There’s a difference most people aren’t aware of.

Quotes are taken out of the narrative. They are about an action and present information or explanation.

“More than a hundred euros a month we can save just by not eating out as much” – Bob Brittle on how his family copes with mounting credit card debt.

Where was Bob? How did he say it? What was the question? Quotes are usually disembodied.

Dialogue is in the action and presents a reader with a form of action. You should always use dialogue

‘More than a hundred euros a month we need,’ said Bob, as he thoroughly searched his wallet for a few dollars. ‘We can save it just by not eating out as much.’

Dialogue is preferred over quotes, always and everywhere.


Dialogue that is unrealistic is the fastest way to make your story look fake and your writing careless.
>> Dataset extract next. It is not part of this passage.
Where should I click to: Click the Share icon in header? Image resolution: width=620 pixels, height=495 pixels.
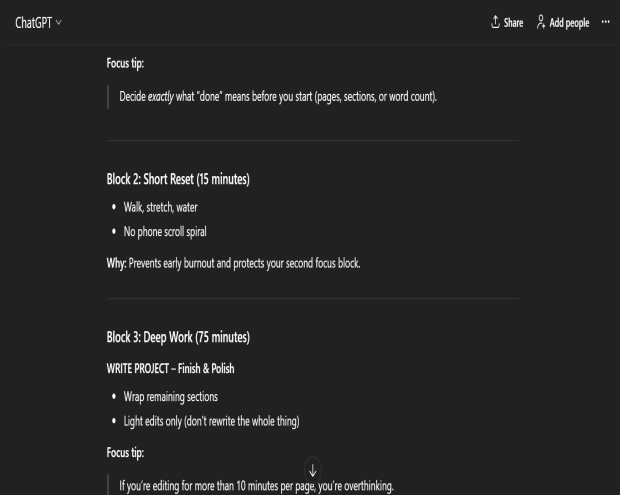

Whenever people speak, they are somewhere, at a certain moment in time, feeling a certain way, etcetera – and it all affects the conversation.
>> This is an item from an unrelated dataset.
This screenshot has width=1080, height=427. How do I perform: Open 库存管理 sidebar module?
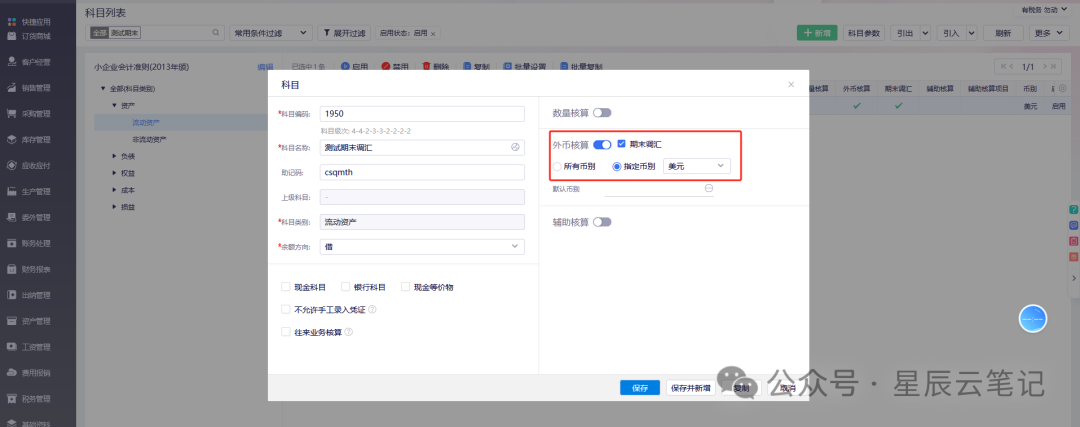coord(36,140)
A conversation between people in a shelter will be a lot of whispering, words chosen carefully, and someone regularly telling everybody to shut up because somebody is coming.

A conversation in broad daylight, in a busy shopping district, will be much lighter. The people may be walking while talking, or trying on clothes, or cars pass by with considerable noise.

You should not put focus on these kind of things, unless they of course have a meaning or some importance in your story, but you should use them to make the dialogue more lively.


Together with environment, making different personalities interact makes a dialogue realistic. Dialogue is the best way to show a character’s personality: how they talk, behave, react to certain events, feel about certain topics, etcetera.

One may talk decently and with well-chosen words, while another utters slang. One may be very quiet, while another constantly yells and seeks attention. One speaks with short and concise words, while another person takes four long sentences to say the same thing.

You must, however, always make sure that the dialogue is easily readable and understandable. Spelling words incorrectly to show someone dropped out of school is not the way to go. Going over the top with this only annoys readers.

General Tips & Tricks

One important thing to remember is: dialogue in stories must be as realistic as possible, but not be described exactly how they work in real life. Let me explain that.

Conversations usually start with a ‘Hi, how are you?’ ‘Fine. You?’ ‘Great!’ and more. Cut the crap – only use the dialogue to display what you want to make clear. Jump into it at the most important point, and get out of there before people are saying goodbyes and talking about the weather.

There’s also lots of pauses, people thinking about their words or topics, or slips of the tongue. While you can use these to show character or make a topic more important, you should generally leave these out of the conversation.

Nevertheless, don’t make a dialogue a group of spoken words with ‘said X’ and ‘said Y’ after it. Put action sentences between them, vary your words for a better rhythm. If somebody is speaking for a long time, cut somewhere in the middle to let the reader breathe for a moment and then continue. 

And last but not least, the common beginner mistake: writing dialogue focussed on the reader. To make something clear, you might be tempted to repeat sentences or write something that the character already knows. Avoid this, and find more subtle or elegant ways to bring information.

‘Captain, if you don’t take action now, we will hit the rocks!’

The captain knows this, it has probably been mentioned earlier. What would be more logical for a person to say in that situation is something like:

‘Captain, you need to make a decision, now!’ or ‘We only have five minutes left (before we hit the rocks), you can’t delay your orders any longer.’